2. Artificial Pancreas Systems Improves Glycaemic Control

in Patients with Type 1 Diabetes

A systematic review and meta-analysis of randomised controlled trials comparing Artificial Pancreas systems (insulin only or insulin plus glucagon) with conventional pump therapy [CSII] with blinded CGM or unblinded sensor-augmented pump [SAP] therapy in adults and children with type 1 diabetes uniformly improved glucose control in outpatient settings with Artificial Pancreas systems.

27 comparisons from 24 studies (23 crossover and one parallel design) including a total of 585 participants were eligible for analysis. Five comparisons assessed dual-hormone (insulin and glucagon), two comparisons assessed both dual-hormone and single-hormone (insulin only), and 20 comparisons assessed single-hormone Artificial Pancreas systems.

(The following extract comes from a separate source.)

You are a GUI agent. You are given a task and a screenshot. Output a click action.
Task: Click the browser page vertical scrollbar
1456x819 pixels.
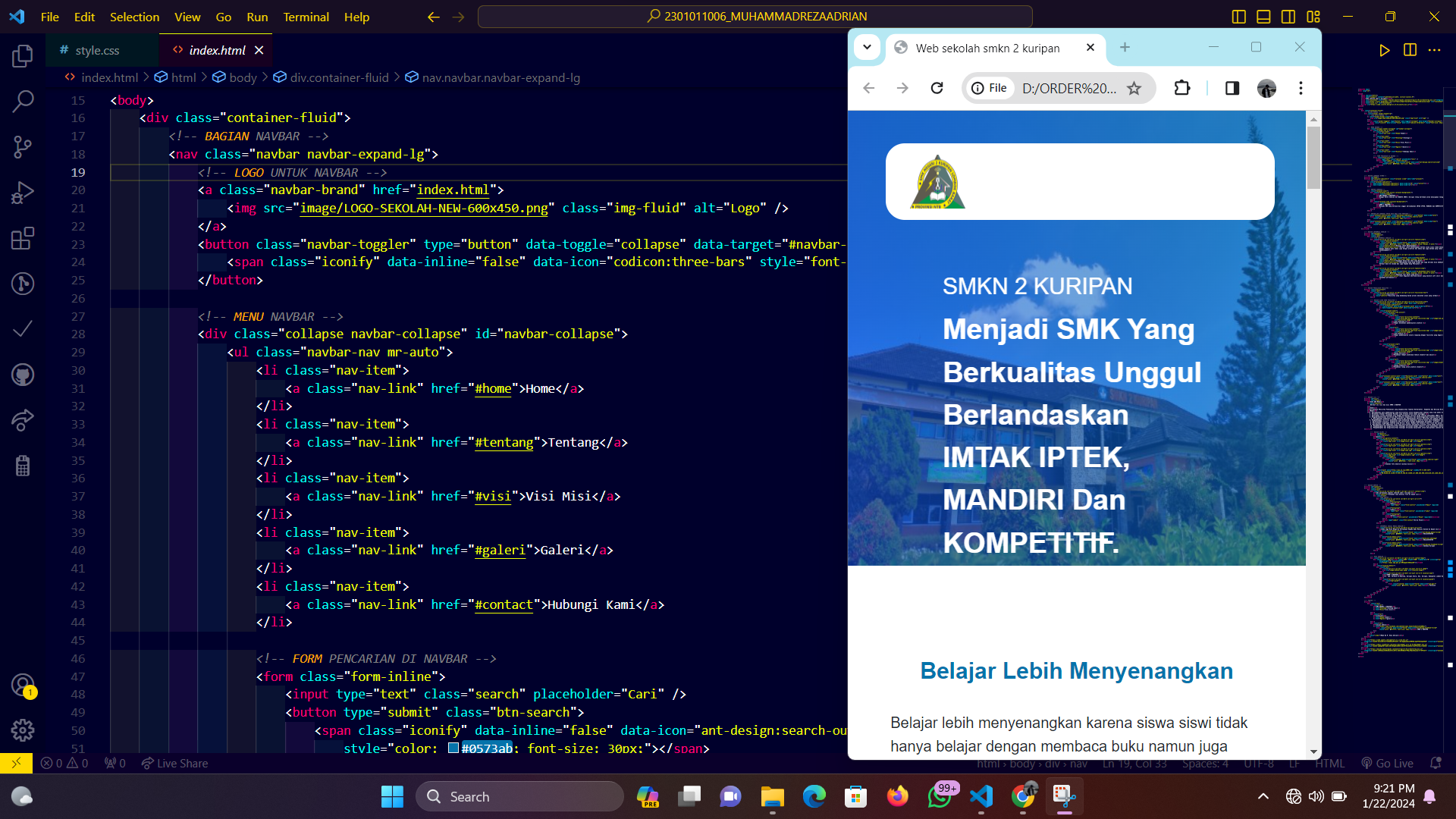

Time in target was 12.59% higher with Artificial Pancreas systems (95% CI 9.02–16.16; p<0.0001), from a weighted mean of 58.21% for conventional pump therapy (I2=84%).

Dual-hormone Artificial Pancreas systems were associated with a greater improvement in time in target range compared with single-hormone systems (19.52% [95% CI 15.12–23.91] vs 11.06% [6.94 to 15.18]; p=0.006), although six of seven comparisons compared dual-hormone systems to CSII with blinded CGM, whereas 21 of 22 single-hormone comparisons had SAP as the comparator.